**TASK ITEM:** Every line in the data below from the one containing "Task: Collapse the" down to the one containing "This screenshot has height=416, width=1026.", both included, must be retyped exactly; no other line is to appear.
EXTRACTED INFORMATION Block Start
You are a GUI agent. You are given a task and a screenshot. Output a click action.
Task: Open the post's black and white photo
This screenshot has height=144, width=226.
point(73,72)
EXTRACTED INFORMATION Block End
EXTRACTED INFORMATION Block Start
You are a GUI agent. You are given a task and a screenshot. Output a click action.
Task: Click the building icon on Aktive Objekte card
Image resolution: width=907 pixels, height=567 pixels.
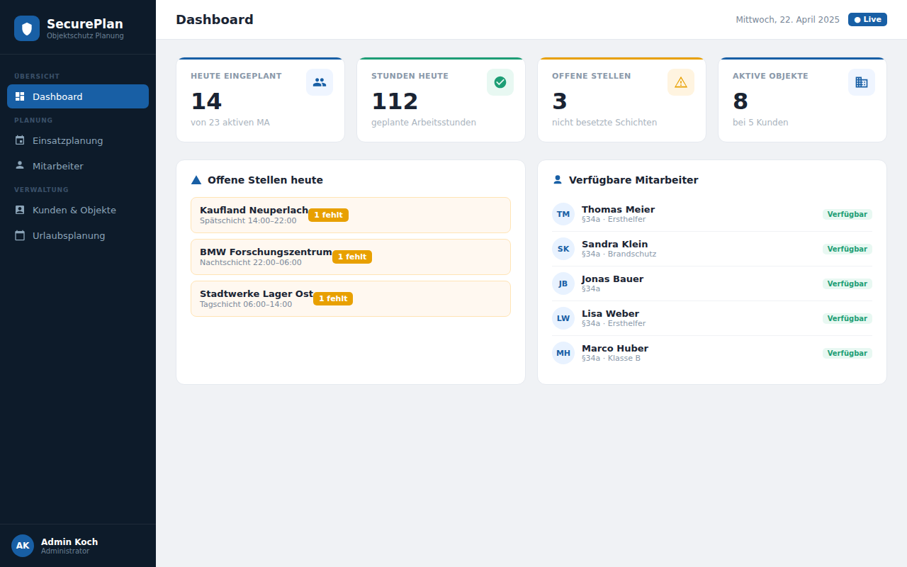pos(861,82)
EXTRACTED INFORMATION Block End
EXTRACTED INFORMATION Block Start
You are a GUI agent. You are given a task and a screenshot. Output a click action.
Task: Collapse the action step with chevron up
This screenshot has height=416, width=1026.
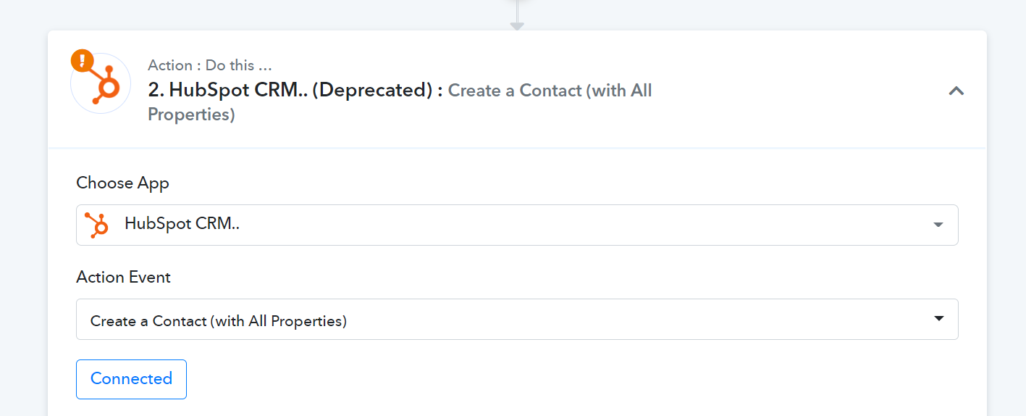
EXTRACTED INFORMATION Block End
**EXERCISE OUTPUT:**
Task: Collapse the action step with chevron up
This screenshot has height=416, width=1026.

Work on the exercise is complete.